Visit Michigan Catholic Conference's Election Page

In the first year of his papacy, Pope Francis reminded people of faith that "a good Catholic meddles in politics, offering the best of himself, so that those who govern can govern." More recently, Pope Francis instructed American Catholics to "study the proposals well, pray, and vote your conscience." To help Catholics "study, pray, and vote" in the November 8th election, Michigan Catholic Conference offers resources for reflection at The website includes information to assist in conscience formation, questions to consider when evaluating candidates at all levels of government, political guidelines for parishes, and Election Day logistics. Please take time today to consider these resources.

The Word from Lansing Column: Calling for Dignity in the Public Square

Frustrated or tired of the 2016 election? While many people are ready to "check out," now is the time to engage in voting and political advocacy. By participating in the discussion, people of faith have the opportunity to promote the common good at all levels of government and draw attention to the needs of the vulnerable in society. The Word from Lansing for October highlights why Catholics should head to the ballot box on November 8, armed with a well-formed conscience, and should vote on all local, state, and federal races and issues.

President of the U.S. Conference of Catholic Bishops Urges Respect for Religion

Archbishop Joseph Kurtz, president of the U.S. Conference of Catholic Bishops (USCCB), has released a video message encouraging all to reflect upon one of the founding principles of our republic: the freedom of religion. In the video, Archbishop Kurtz builds on a statement released last week in which he notes recent political comments seeking to interfere with the internal life of the Church for political gain. He called these comments troubling if true and reminded all that "the Gospel serves the common good, not political agendas." Archbishop Kurtz also spoke to the need for better debate and greater civility, as "too much of our current political discourse has demeaned women and marginalized people of faith."

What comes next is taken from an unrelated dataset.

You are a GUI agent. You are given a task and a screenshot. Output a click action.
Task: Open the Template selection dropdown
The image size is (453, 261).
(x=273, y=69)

Student Transportation Measure Passes Full Senate

Under current la w, public school districts that offer transportation for students attending their schools must also offer it to district residents that attend nonpublic schools within the district. Legislation that passed in the 1990s, however, has caused confusion regarding the eligibility of nonpublic students to receive transportation services similar to that of their public school classmates. Michigan Catholic Conference testified in support of legislation this week that would clarify the law and ensure nonpublic school students are treated fairly. This legislation is identical to language approved by the House in September (House Bill 5753). Senate Bill 1046, sponsored by Senator Patrick Colbeck, (R-Canton), passed the Education Committee by a 3-1 vote, as well the full Senate by a 28-8 bipartisan vote. The legislation now continues forward to the Michigan House for further consideration.